• _ACTION ITEM_
Return each of the entries below word for word.

[Pixel coordinate grounding data]
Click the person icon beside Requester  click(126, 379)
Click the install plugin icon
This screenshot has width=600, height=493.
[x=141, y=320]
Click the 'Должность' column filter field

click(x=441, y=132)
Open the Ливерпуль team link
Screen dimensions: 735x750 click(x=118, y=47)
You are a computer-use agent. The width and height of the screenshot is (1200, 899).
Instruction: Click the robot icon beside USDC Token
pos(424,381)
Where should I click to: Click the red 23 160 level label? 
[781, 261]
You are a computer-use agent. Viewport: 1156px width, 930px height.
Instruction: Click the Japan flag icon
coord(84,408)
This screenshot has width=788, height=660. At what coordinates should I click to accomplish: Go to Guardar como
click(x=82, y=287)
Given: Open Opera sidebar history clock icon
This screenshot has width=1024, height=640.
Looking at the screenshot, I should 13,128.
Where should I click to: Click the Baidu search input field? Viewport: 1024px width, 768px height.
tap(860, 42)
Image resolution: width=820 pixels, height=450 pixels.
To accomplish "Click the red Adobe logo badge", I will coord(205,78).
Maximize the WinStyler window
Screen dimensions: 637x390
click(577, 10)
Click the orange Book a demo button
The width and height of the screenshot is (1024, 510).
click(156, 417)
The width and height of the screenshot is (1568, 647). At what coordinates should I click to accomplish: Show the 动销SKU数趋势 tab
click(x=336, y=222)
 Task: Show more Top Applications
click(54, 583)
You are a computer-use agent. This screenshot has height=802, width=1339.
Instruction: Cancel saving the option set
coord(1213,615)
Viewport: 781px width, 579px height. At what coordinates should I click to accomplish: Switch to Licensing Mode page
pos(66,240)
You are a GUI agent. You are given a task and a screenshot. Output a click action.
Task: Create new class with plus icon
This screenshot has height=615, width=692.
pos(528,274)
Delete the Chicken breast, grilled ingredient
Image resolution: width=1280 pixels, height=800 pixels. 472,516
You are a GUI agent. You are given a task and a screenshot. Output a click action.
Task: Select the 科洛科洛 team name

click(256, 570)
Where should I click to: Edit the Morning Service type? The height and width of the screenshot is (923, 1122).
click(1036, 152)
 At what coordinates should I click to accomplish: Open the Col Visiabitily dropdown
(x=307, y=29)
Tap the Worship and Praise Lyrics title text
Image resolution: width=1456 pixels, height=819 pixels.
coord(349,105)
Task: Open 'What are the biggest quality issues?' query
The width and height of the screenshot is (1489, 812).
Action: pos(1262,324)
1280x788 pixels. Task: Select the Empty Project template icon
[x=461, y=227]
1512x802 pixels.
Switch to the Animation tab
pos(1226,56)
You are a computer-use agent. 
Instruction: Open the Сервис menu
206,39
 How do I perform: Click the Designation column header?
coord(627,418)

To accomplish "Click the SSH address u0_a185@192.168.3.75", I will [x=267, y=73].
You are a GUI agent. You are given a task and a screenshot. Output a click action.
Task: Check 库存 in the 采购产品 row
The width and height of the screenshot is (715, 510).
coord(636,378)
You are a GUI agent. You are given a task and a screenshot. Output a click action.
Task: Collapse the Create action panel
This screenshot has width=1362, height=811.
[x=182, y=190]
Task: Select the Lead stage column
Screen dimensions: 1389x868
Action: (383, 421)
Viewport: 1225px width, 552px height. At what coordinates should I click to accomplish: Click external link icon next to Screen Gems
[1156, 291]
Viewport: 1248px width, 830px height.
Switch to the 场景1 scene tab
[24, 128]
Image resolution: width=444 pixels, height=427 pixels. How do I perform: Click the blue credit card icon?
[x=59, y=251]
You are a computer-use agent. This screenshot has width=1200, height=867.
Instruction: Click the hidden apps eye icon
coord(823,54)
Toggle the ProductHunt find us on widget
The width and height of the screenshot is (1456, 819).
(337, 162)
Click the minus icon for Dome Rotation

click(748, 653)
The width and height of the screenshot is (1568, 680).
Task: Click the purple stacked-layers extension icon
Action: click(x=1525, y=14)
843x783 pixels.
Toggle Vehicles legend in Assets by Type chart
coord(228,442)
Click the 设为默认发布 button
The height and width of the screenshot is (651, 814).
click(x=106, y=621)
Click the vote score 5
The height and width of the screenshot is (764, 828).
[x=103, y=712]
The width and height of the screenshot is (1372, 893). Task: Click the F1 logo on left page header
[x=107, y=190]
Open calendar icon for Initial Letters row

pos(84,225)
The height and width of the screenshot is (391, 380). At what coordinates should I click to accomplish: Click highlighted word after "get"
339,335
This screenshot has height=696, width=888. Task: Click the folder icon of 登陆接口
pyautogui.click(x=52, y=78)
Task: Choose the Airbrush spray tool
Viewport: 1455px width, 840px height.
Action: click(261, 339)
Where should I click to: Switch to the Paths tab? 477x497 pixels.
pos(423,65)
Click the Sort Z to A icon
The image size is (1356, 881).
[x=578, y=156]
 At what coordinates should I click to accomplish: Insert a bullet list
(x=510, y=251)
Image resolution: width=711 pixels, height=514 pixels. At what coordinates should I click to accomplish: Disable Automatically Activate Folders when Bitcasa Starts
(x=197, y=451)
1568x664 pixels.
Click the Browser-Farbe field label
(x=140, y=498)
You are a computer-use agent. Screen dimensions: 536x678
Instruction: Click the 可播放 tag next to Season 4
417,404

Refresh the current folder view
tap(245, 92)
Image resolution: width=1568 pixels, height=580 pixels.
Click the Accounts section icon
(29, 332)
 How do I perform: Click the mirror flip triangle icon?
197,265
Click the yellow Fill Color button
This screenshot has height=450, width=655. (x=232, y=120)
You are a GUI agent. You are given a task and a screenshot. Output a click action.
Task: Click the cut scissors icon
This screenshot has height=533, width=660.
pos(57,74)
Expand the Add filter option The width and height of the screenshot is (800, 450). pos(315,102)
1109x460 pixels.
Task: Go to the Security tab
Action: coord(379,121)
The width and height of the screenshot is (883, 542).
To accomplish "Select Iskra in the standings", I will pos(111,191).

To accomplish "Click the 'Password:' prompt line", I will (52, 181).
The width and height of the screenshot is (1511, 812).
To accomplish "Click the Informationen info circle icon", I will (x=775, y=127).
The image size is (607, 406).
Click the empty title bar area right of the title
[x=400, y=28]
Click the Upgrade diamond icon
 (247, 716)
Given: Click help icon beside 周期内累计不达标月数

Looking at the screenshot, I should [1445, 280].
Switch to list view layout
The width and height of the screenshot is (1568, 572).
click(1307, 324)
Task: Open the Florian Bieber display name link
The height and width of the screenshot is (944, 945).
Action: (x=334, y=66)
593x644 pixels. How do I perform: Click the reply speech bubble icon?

• _RESULT FOR THIS TASK_
Click the person icon beside Requester  click(126, 379)
Click the install plugin icon
This screenshot has width=600, height=493.
[x=141, y=320]
Click the 'Должность' column filter field

click(x=441, y=132)
Open the Ливерпуль team link
Screen dimensions: 735x750 click(x=118, y=47)
You are a computer-use agent. The width and height of the screenshot is (1200, 899).
Instruction: Click the robot icon beside USDC Token
pos(424,381)
Where should I click to: Click the red 23 160 level label? 
[781, 261]
You are a computer-use agent. Viewport: 1156px width, 930px height.
Instruction: Click the Japan flag icon
coord(84,408)
This screenshot has width=788, height=660. At what coordinates should I click to accomplish: Go to Guardar como
click(x=82, y=287)
Given: Open Opera sidebar history clock icon
This screenshot has width=1024, height=640.
Looking at the screenshot, I should 13,128.
Where should I click to: Click the Baidu search input field? Viewport: 1024px width, 768px height.
tap(860, 42)
Image resolution: width=820 pixels, height=450 pixels.
To accomplish "Click the red Adobe logo badge", I will coord(205,78).
Maximize the WinStyler window
Screen dimensions: 637x390
click(577, 10)
Click the orange Book a demo button
The width and height of the screenshot is (1024, 510).
click(156, 417)
The width and height of the screenshot is (1568, 647). At what coordinates should I click to accomplish: Show the 动销SKU数趋势 tab
click(x=336, y=222)
 Task: Show more Top Applications
click(54, 583)
You are a computer-use agent. This screenshot has height=802, width=1339.
Instruction: Cancel saving the option set
coord(1213,615)
Viewport: 781px width, 579px height. At what coordinates should I click to accomplish: Switch to Licensing Mode page
pos(66,240)
You are a GUI agent. You are given a task and a screenshot. Output a click action.
Task: Create new class with plus icon
This screenshot has height=615, width=692.
pos(528,274)
Delete the Chicken breast, grilled ingredient
Image resolution: width=1280 pixels, height=800 pixels. 472,516
You are a GUI agent. You are given a task and a screenshot. Output a click action.
Task: Select the 科洛科洛 team name

click(256, 570)
Where should I click to: Edit the Morning Service type? The height and width of the screenshot is (923, 1122).
click(1036, 152)
 At what coordinates should I click to accomplish: Open the Col Visiabitily dropdown
(x=307, y=29)
Tap the Worship and Praise Lyrics title text
Image resolution: width=1456 pixels, height=819 pixels.
coord(349,105)
Task: Open 'What are the biggest quality issues?' query
The width and height of the screenshot is (1489, 812).
Action: pos(1262,324)
1280x788 pixels. Task: Select the Empty Project template icon
[x=461, y=227]
1512x802 pixels.
Switch to the Animation tab
pos(1226,56)
You are a computer-use agent. 
Instruction: Open the Сервис menu
206,39
 How do I perform: Click the Designation column header?
coord(627,418)

To accomplish "Click the SSH address u0_a185@192.168.3.75", I will [x=267, y=73].
You are a GUI agent. You are given a task and a screenshot. Output a click action.
Task: Check 库存 in the 采购产品 row
The width and height of the screenshot is (715, 510).
coord(636,378)
You are a GUI agent. You are given a task and a screenshot. Output a click action.
Task: Collapse the Create action panel
This screenshot has width=1362, height=811.
[x=182, y=190]
Task: Select the Lead stage column
Screen dimensions: 1389x868
Action: (383, 421)
Viewport: 1225px width, 552px height. At what coordinates should I click to accomplish: Click external link icon next to Screen Gems
[1156, 291]
Viewport: 1248px width, 830px height.
Switch to the 场景1 scene tab
[24, 128]
Image resolution: width=444 pixels, height=427 pixels. How do I perform: Click the blue credit card icon?
[x=59, y=251]
You are a computer-use agent. This screenshot has width=1200, height=867.
Instruction: Click the hidden apps eye icon
coord(823,54)
Toggle the ProductHunt find us on widget
The width and height of the screenshot is (1456, 819).
(337, 162)
Click the minus icon for Dome Rotation

click(748, 653)
The width and height of the screenshot is (1568, 680).
Task: Click the purple stacked-layers extension icon
Action: click(x=1525, y=14)
843x783 pixels.
Toggle Vehicles legend in Assets by Type chart
coord(228,442)
Click the 设为默认发布 button
The height and width of the screenshot is (651, 814).
click(x=106, y=621)
Click the vote score 5
The height and width of the screenshot is (764, 828).
[x=103, y=712]
The width and height of the screenshot is (1372, 893). Task: Click the F1 logo on left page header
[x=107, y=190]
Open calendar icon for Initial Letters row

pos(84,225)
The height and width of the screenshot is (391, 380). At what coordinates should I click to accomplish: Click highlighted word after "get"
339,335
This screenshot has height=696, width=888. Task: Click the folder icon of 登陆接口
pyautogui.click(x=52, y=78)
Task: Choose the Airbrush spray tool
Viewport: 1455px width, 840px height.
Action: click(261, 339)
Where should I click to: Switch to the Paths tab? 477x497 pixels.
pos(423,65)
Click the Sort Z to A icon
The image size is (1356, 881).
[x=578, y=156]
 At what coordinates should I click to accomplish: Insert a bullet list
(x=510, y=251)
Image resolution: width=711 pixels, height=514 pixels. At what coordinates should I click to accomplish: Disable Automatically Activate Folders when Bitcasa Starts
(x=197, y=451)
1568x664 pixels.
Click the Browser-Farbe field label
(x=140, y=498)
You are a computer-use agent. Screen dimensions: 536x678
Instruction: Click the 可播放 tag next to Season 4
417,404

Refresh the current folder view
tap(245, 92)
Image resolution: width=1568 pixels, height=580 pixels.
Click the Accounts section icon
(29, 332)
 How do I perform: Click the mirror flip triangle icon?
197,265
Click the yellow Fill Color button
This screenshot has height=450, width=655. (x=232, y=120)
You are a GUI agent. You are given a task and a screenshot. Output a click action.
Task: Click the cut scissors icon
This screenshot has height=533, width=660.
pos(57,74)
Expand the Add filter option The width and height of the screenshot is (800, 450). pos(315,102)
1109x460 pixels.
Task: Go to the Security tab
Action: coord(379,121)
The width and height of the screenshot is (883, 542).
To accomplish "Select Iskra in the standings", I will pos(111,191).

To accomplish "Click the 'Password:' prompt line", I will (52, 181).
The width and height of the screenshot is (1511, 812).
To accomplish "Click the Informationen info circle icon", I will (x=775, y=127).
The image size is (607, 406).
Click the empty title bar area right of the title
[x=400, y=28]
Click the Upgrade diamond icon
 (247, 716)
Given: Click help icon beside 周期内累计不达标月数

Looking at the screenshot, I should [1445, 280].
Switch to list view layout
The width and height of the screenshot is (1568, 572).
click(1307, 324)
Task: Open the Florian Bieber display name link
The height and width of the screenshot is (944, 945).
Action: (x=334, y=66)
593x644 pixels. How do I perform: Click the reply speech bubble icon?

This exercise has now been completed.